Statistical software: its use and popularity in Economics

Posted: August 7th, 2017 | Author: | Filed under: Report | Tags: , , , | No Comments »

by Christina Kläre & Timo Borst

 

During a four weeks project at ZBW’s Department for Information Systems and Publishing Technologies, we collected some publicly available information about statistical software packages being used in research in Economics. This work is inspired by a constantly updated blog post from Robert A. Muenchen, who examined information sources like job announcements, scientific articles, reports from IT companies, questionnaires, sales statistics from software textbooks, blogposts, forums, polls measuring popularity of programming languages, sales and download figures, or the frequency of software releases from software vendors. By means of these sources, we conducted the following data collections.

Statistical software in job postings

For collecting information on job postings, we looked up the job portal indeed.com, which was also the source for Muenchen‘s evaluations. Indeed.com has become the largest job portal in the US, outstripping monster.com in 2010. It provides an API interface, which requires a so-called  ‘publisher account’. Since we did not apply for such an account, we conducted the following analyses by manual queries from the public web interface.
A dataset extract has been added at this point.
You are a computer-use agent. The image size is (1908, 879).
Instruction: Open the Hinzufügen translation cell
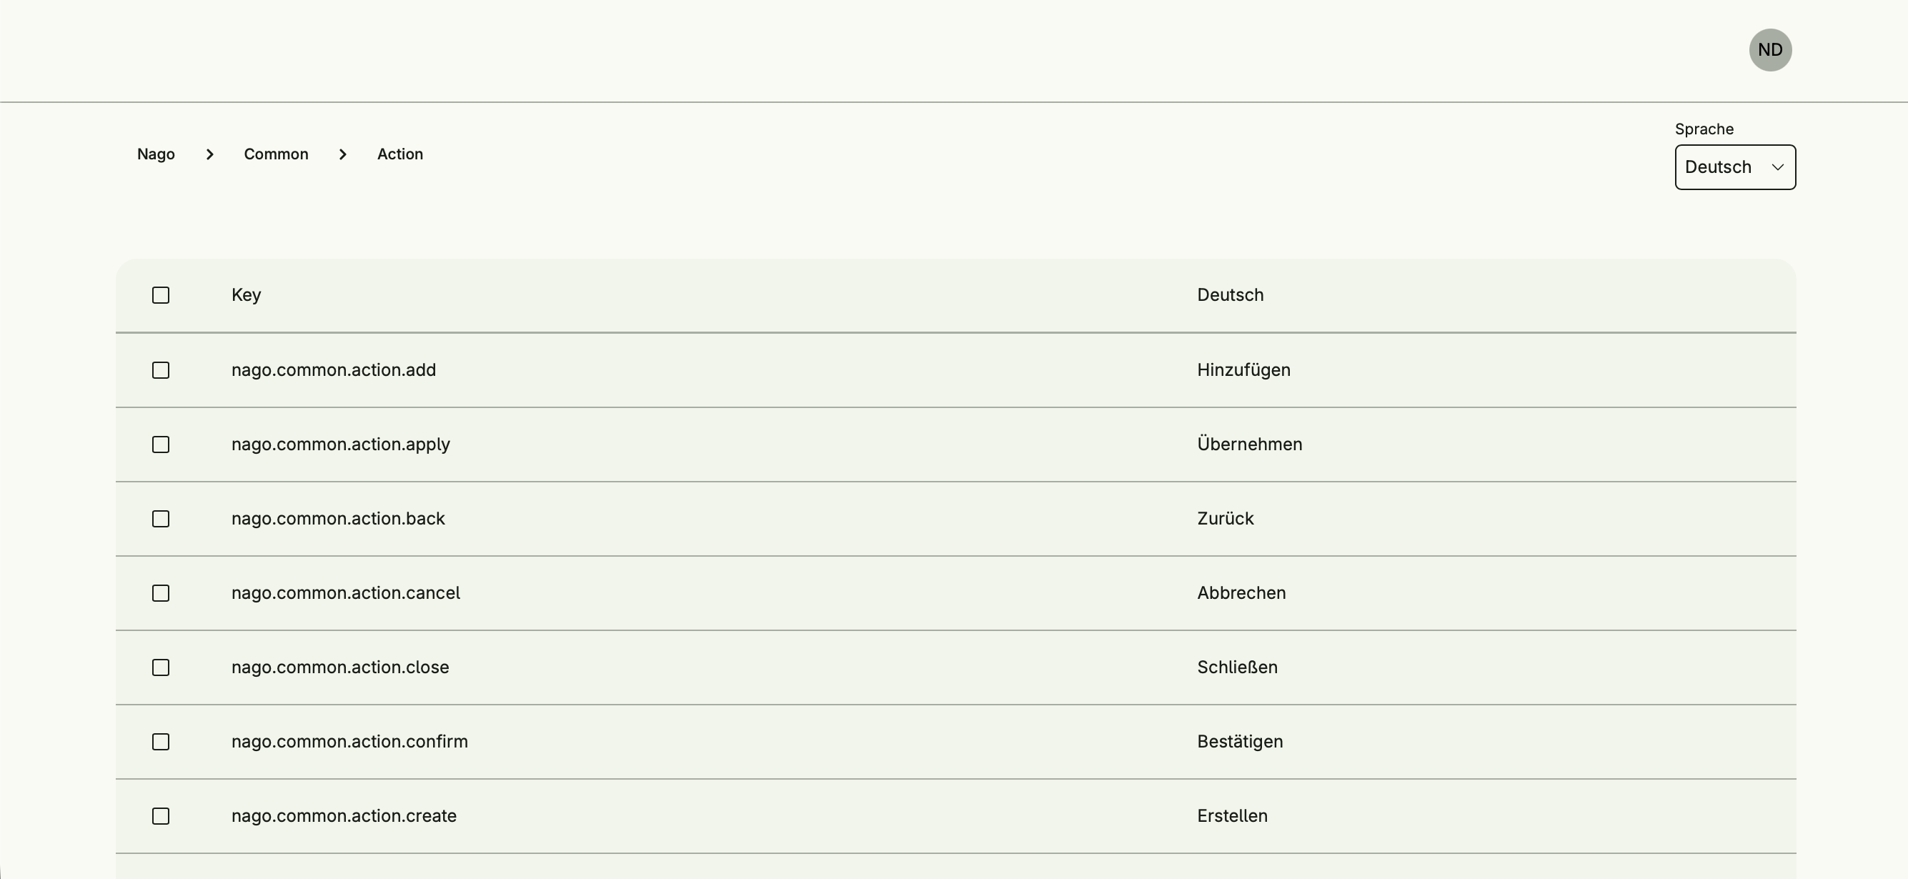[1243, 370]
Simple search with names of software packages / programming languages on Indeed.com

By means of query terms for packages and languages possibly relevant in Economics and suggested by Muenchen, we counted the number of job postings only for open positions. The following figure depicts the occurrence of those statistical packages / programming languages in descending order, which returned at least 500 hits.

 

 

 

As a general conclusion, programming languages and proficiency in Open Source tools and platforms are obviously required in job market. In some cases there are multiple skills required, e.g. expertise in Matlab and R, or in Python and R.

Filtering according to general scientific staff on Indeed.com

Since this analysis also includes non-researcher positions, we had to filter the results according to positions for scientific staff (blue column). As a consequence, the hit rate decreased massively (with the academic market only forming a small fraction of the general job market), hence in the following chart any hits for statistical packages / programming languages are listed. From this set, we selected the hits from universities and institutes as the main scientific employers (red column).

Here the popularity of R is striking, as is the preference of some programming languages (C, C++, Java, Python) in addition to statistical packages. It must be considered that, in many cases, the description of a job position in the academic realm contains both packages and languages.

Narrowing down according to researchers in Economics on Indeed.com

Since the preceding results do not yet refer to the particular scientific community in Economics, again we filtered the results accordingly:

As a bit of a surprise, popular statistical packages like R, Stata, SPSS or Matlab are predominant, while programming languages are less  explicitly required. A reason for this might be that faculties in Economics require rather skills in (licensed) packages than in generic languages. A strong requirement for R skills is evident due to the fact that this package is Open Source (hence independent from a faculty’s purchasing strategy) and a proof-of-skills for other statistical programs like Stata or Matlab. As with any other required skills, we often found multiple options in the job offerings.

Academic papers

For academic papers, two of the largest Open Access repositories resp. search portals in Economics were chosen, EconStor and EconBiz.

Simple queries with names of software packages in EconStor

With query terms denoting statistical packages or programming languages relevant in Economics, we received results on bibliographic metadata and/or fulltext search. The following figure depicts the hit rate. We randomly investigated if the query really matched the name of a statistical package or a programming language, and not e.g. an abbreviation or acronym introduced by the author.

Software packages not listed in Muenchen were not queried. The following figure lists statistical programs or programming languages with decreasing hits and a hit rate >= 1, with all results taken from EconStor documents.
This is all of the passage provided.